The Animal

The Animal in Ottoman Egypt.  New York: Oxford University Press, 2014.

Mikhail Jacket

Winner

of the

2014 Gustav Ranis International Book Prize

Since humans first emerged as a distinct species, they have eaten, fought, prayed, and moved with other animals.  In this stunningly original and conceptually rich book, historian Alan Mikhail puts the history of human-animal relations at the center of transformations in the Ottoman Empire from the sixteenth to the nineteenth centuries.

Mikhail uses the history of the empire’s most important province, Egypt, to explain how human interactions with livestock, dogs, and charismatic megafauna changed more in a few centuries than they had for millennia.  The human world became one in which animals’ social and economic functions were diminished.  Without animals, humans had to remake the societies they had built around intimate and cooperative interactions between species.  The political and even evolutionary consequences of this separation of people and animals were wrenching and often violent.  This book’s interspecies histories underscore continuities between the early modern period and the nineteenth century and help to reconcile Ottoman and Arab histories.  Further, the book highlights the importance of integrating Ottoman history with issues in animal studies, economic history, early modern history, and environmental history.

Carefully crafted and compellingly argued, The Animal in Ottoman Egypt tells the story of the high price humans and animals paid as they entered the modern world.

Watch Alan Mikhail discuss The Animal in Ottoman Egypt.

Reviews

International Journal of Turkish Studies

To set such figures as Napoleon and Mehmet ‘Ali alongside the buffalo cow and the ox in terms of their importance in early modern and modern Egyptian history speaks to the boldness of Mikhail’s latest monograph—one which is bound to excite and to provoke historians of the Middle East and Ottoman Empire in equal measure. . . . Taken as a whole, though, the work is breathtaking, not least insofar as it suggests that the interspecies chasm and gradual removal of animals from human spheres of activity foreshadowed the displacement of humans by machines in work, as well as the marginalization of entire classes of people.

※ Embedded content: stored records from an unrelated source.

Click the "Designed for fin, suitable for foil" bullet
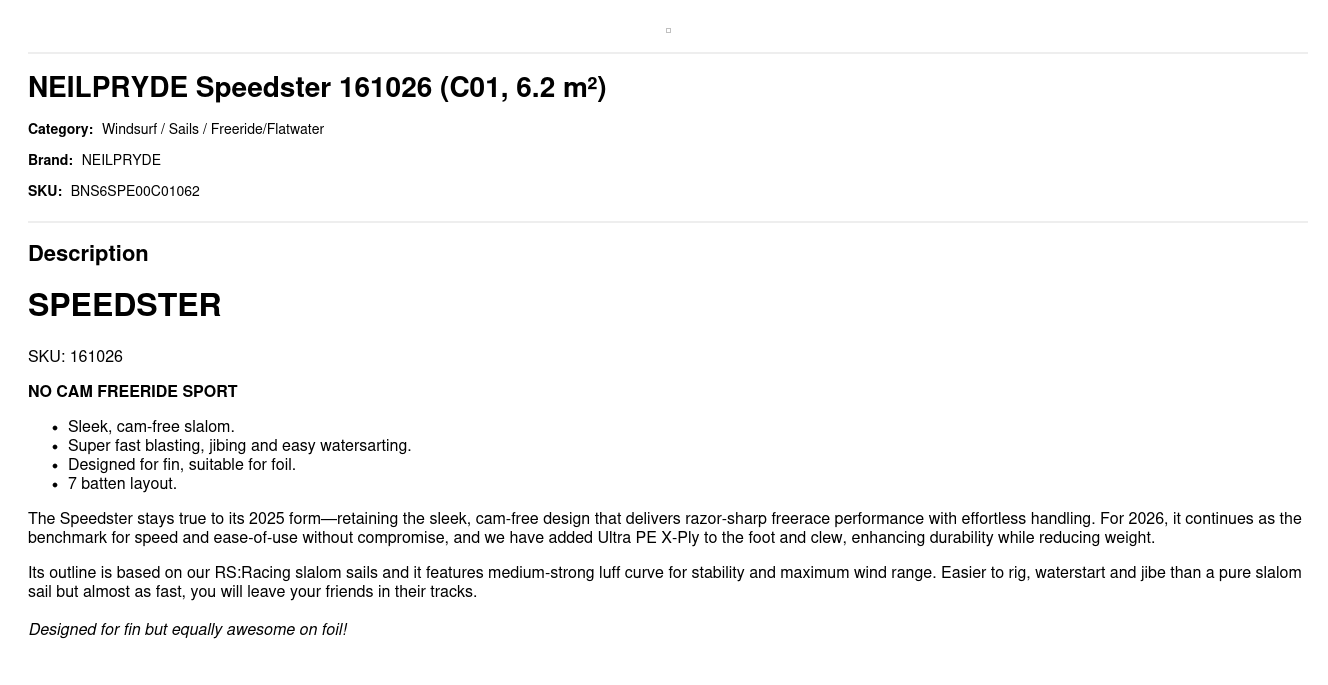The height and width of the screenshot is (685, 1328). [181, 465]
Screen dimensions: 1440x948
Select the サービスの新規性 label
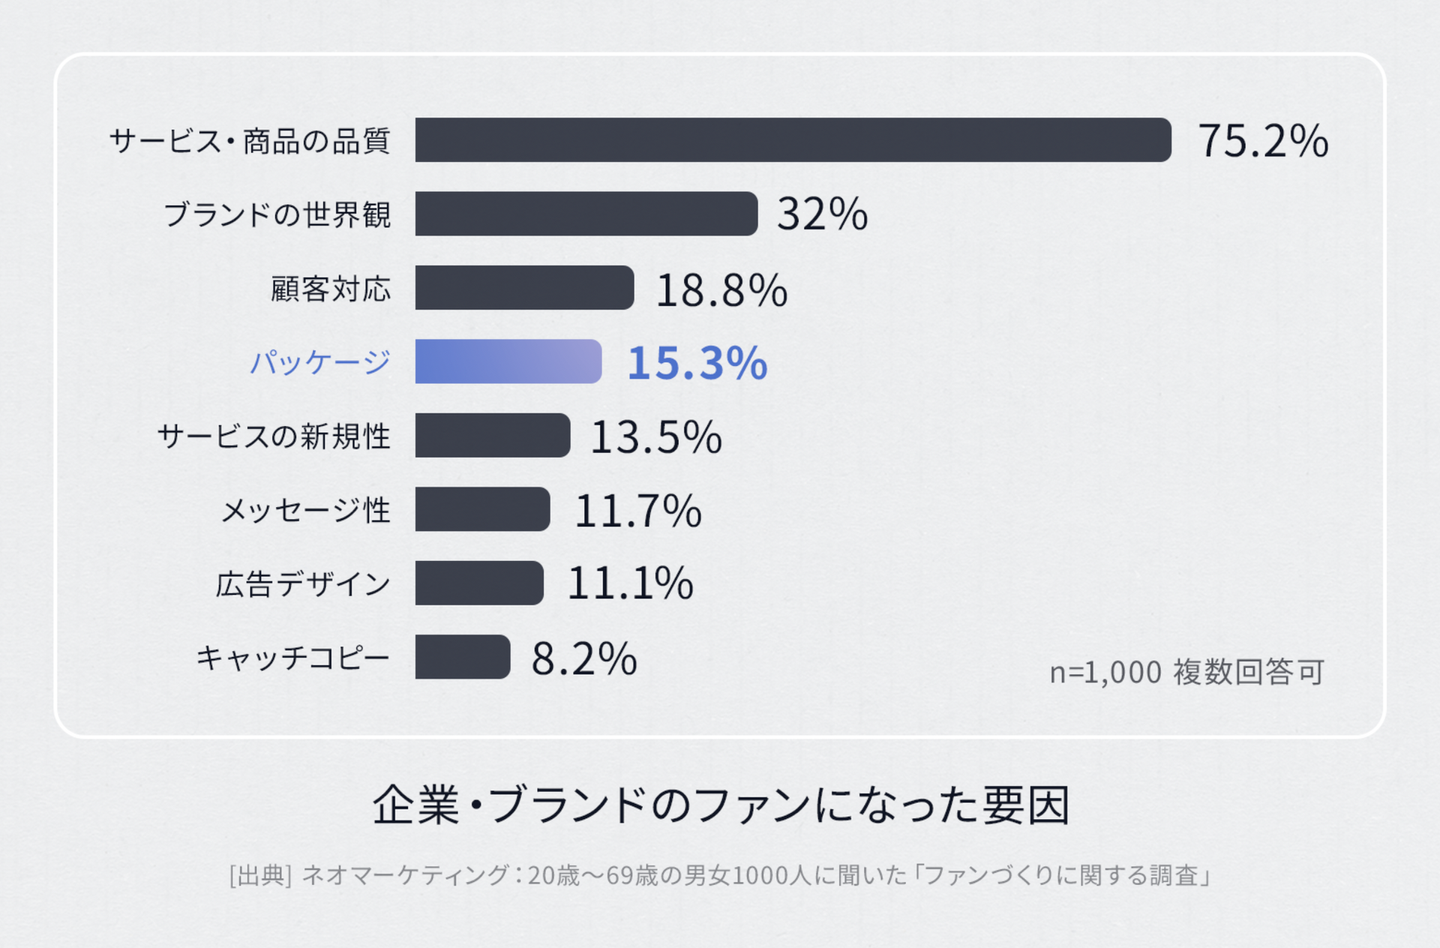click(273, 436)
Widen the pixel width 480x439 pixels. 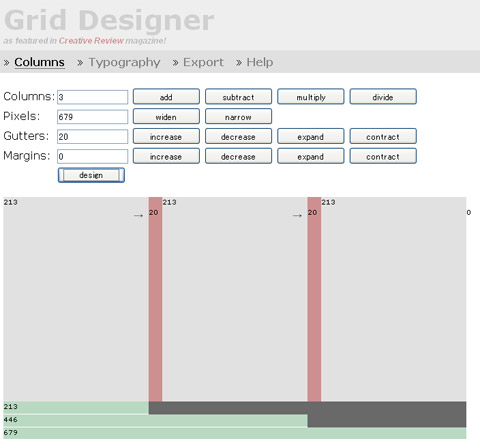pyautogui.click(x=166, y=117)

American Historical Review

Mikhail is at his most persuasive when he argues that ecological perspectives, combined with traditional archival and primary research, and “historical context, and even imagination” (p. 12), must be woven together to understand the experiences of all living things in history.  That strategy may sound like it would produce an account not unlike the camel of the modern proverb: a horse designed by committee.  But in Mikhail’s capable hands, it offers historians of the Middle East a new answer to an old question, as well as a fresh and engaging way for even non-area specialists to think about relations among modernization, energy, and empire.

Environmental History

Well researched and supported by copious archival and manuscript resources from Europe, North America, North Africa, and Asia. . . . Mikhail marshals abundant evidence to support his thesis about the dramatic changes in human-animal relationships wrought by modernization.

Arab Studies Journal

The Animal in Ottoman Egypt covers an astonishing amount of ground. It opens our eyes to dynamics of the animal experience and human-animal relations not only in Ottoman Egypt and the Ottoman Empire more broadly, but also in the Indian Ocean and Mediterranean economies and in Islamic thought going back to the seventh century. For the fields of Ottoman and Middle East history, the book encourages myriad avenues for further research and introduces a rich source base, from understudied rural court records to manuscript collections. It also exposes scholars steeped in area studies to literatures, approaches and arguments with which they may not be otherwise familiar.

J. R. McNeill, Georgetown University, author of Mosquito Empires

Camels, donkeys, dogs, and water buffalo have their histories too, and in this compact book Alan Mikhail deftly shows just how closely intertwined they, and the histories of other animals, were with the human history of Ottoman Egypt.  Carefully researched, lavishly illustrated, and engagingly written, this book sets a high standard for the historical study of human-animal relations and opens new vistas on the history of Egypt.

Harriet Ritvo, Massachusetts Institute of Technology, author of The Animal Estate

In this deeply and imaginatively researched book, Alan Mikhail uses insights drawn from the new field of animal history to revisit major transitions in Egyptian history, including modernization, urbanization, and integration into global networks.  Particularly striking is the way his argument encompasses both the material conditions of animal existence, such as labor and disease, and the more abstract impact of religion, law, and politics.

Kenneth Pomeranz, University of Chicago, author of The Great Divergence

This is a fascinating book, which uses the diminishing presence of animals in various key locations to shed light on major social transformations in late 18th and early 19th century Egypt.  Everything from climate and bacteria to foreign imperialists and their new technologies shaped the new Egypt that we see emerging in this book; each of these agents of change gets its due in Mikhail’s intricate story.